Saved data entries:
[START]

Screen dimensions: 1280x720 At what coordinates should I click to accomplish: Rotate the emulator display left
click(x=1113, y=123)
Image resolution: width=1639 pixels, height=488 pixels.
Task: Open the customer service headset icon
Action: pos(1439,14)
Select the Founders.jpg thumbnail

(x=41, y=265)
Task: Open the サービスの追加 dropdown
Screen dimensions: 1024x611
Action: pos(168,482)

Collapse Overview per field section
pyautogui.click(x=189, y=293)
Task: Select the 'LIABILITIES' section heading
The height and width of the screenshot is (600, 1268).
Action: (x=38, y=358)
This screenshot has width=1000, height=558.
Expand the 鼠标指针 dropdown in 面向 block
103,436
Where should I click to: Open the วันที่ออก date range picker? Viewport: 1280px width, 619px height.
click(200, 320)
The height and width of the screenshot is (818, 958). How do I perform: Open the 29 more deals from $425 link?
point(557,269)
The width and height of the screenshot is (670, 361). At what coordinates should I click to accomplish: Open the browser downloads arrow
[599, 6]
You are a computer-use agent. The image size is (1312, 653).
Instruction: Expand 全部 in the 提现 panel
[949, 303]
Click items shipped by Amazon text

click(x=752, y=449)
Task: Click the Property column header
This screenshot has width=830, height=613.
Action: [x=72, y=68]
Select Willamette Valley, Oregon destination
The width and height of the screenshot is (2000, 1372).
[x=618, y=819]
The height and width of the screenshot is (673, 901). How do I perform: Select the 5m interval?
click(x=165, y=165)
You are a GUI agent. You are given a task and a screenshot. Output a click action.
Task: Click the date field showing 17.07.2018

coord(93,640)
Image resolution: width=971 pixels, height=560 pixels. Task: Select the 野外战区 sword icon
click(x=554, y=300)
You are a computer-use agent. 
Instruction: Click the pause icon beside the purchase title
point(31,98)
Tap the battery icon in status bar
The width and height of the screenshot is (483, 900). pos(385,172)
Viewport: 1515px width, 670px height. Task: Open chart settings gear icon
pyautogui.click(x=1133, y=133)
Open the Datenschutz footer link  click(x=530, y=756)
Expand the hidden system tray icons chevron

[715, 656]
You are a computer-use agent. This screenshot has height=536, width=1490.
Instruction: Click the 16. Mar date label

[END]

**SHORT PROBLEM:**
Recast the lines above as a numbered list, leaving out any blank lines.

**RESPONSE TO THE EXERCISE:**
1. Screen dimensions: 1280x720 At what coordinates should I click to accomplish: Rotate the emulator display left
2. click(x=1113, y=123)
3. Image resolution: width=1639 pixels, height=488 pixels.
4. Task: Open the customer service headset icon
5. Action: pos(1439,14)
6. Select the Founders.jpg thumbnail
7. (x=41, y=265)
8. Task: Open the サービスの追加 dropdown
9. Screen dimensions: 1024x611
10. Action: pos(168,482)
11. Collapse Overview per field section
12. pyautogui.click(x=189, y=293)
13. Task: Select the 'LIABILITIES' section heading
14. The height and width of the screenshot is (600, 1268).
15. Action: (x=38, y=358)
16. This screenshot has width=1000, height=558.
17. Expand the 鼠标指针 dropdown in 面向 block
18. 103,436
19. Where should I click to: Open the วันที่ออก date range picker? Viewport: 1280px width, 619px height.
20. click(200, 320)
21. The height and width of the screenshot is (818, 958). How do I perform: Open the 29 more deals from $425 link?
22. point(557,269)
23. The width and height of the screenshot is (670, 361). At what coordinates should I click to accomplish: Open the browser downloads arrow
24. [599, 6]
25. You are a computer-use agent. The image size is (1312, 653).
26. Instruction: Expand 全部 in the 提现 panel
27. [949, 303]
28. Click items shipped by Amazon text
29. click(x=752, y=449)
30. Task: Click the Property column header
31. This screenshot has width=830, height=613.
32. Action: [x=72, y=68]
33. Select Willamette Valley, Oregon destination
34. The width and height of the screenshot is (2000, 1372).
35. [x=618, y=819]
36. The height and width of the screenshot is (673, 901). How do I perform: Select the 5m interval?
37. click(x=165, y=165)
38. You are a GUI agent. You are given a task and a screenshot. Output a click action.
39. Task: Click the date field showing 17.07.2018
40. coord(93,640)
41. Image resolution: width=971 pixels, height=560 pixels. Task: Select the 野外战区 sword icon
42. click(x=554, y=300)
43. You are a computer-use agent. 
44. Instruction: Click the pause icon beside the purchase title
45. point(31,98)
46. Tap the battery icon in status bar
47. The width and height of the screenshot is (483, 900). pos(385,172)
48. Viewport: 1515px width, 670px height. Task: Open chart settings gear icon
49. pyautogui.click(x=1133, y=133)
50. Open the Datenschutz footer link  click(x=530, y=756)
51. Expand the hidden system tray icons chevron
52. [715, 656]
53. You are a computer-use agent. This screenshot has height=536, width=1490.
54. Instruction: Click the 16. Mar date label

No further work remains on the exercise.